## Problem to solve
Repeat only the lines below from the one containing "Tap the Deep Violet case product thumbnail" through the one containing "This screenshot has height=501, width=557.", inclusive, exactly as written.

## Data for this exercise
§ §
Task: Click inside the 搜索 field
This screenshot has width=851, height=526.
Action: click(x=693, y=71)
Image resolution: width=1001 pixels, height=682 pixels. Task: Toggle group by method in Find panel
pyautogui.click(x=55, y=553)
§ §
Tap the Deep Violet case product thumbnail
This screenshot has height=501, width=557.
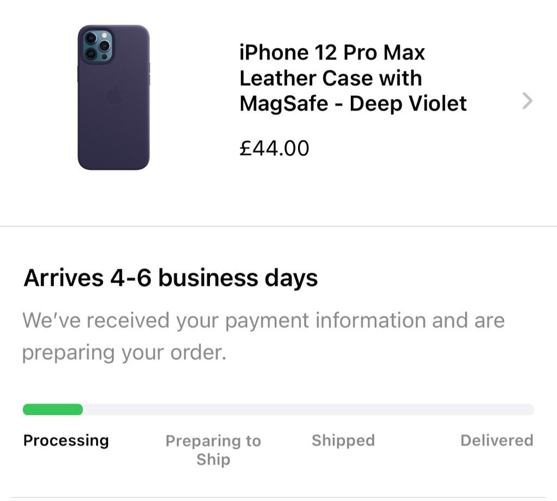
§ §
## Your solution
Tap the Deep Violet case product thumbnail
This screenshot has height=501, width=557.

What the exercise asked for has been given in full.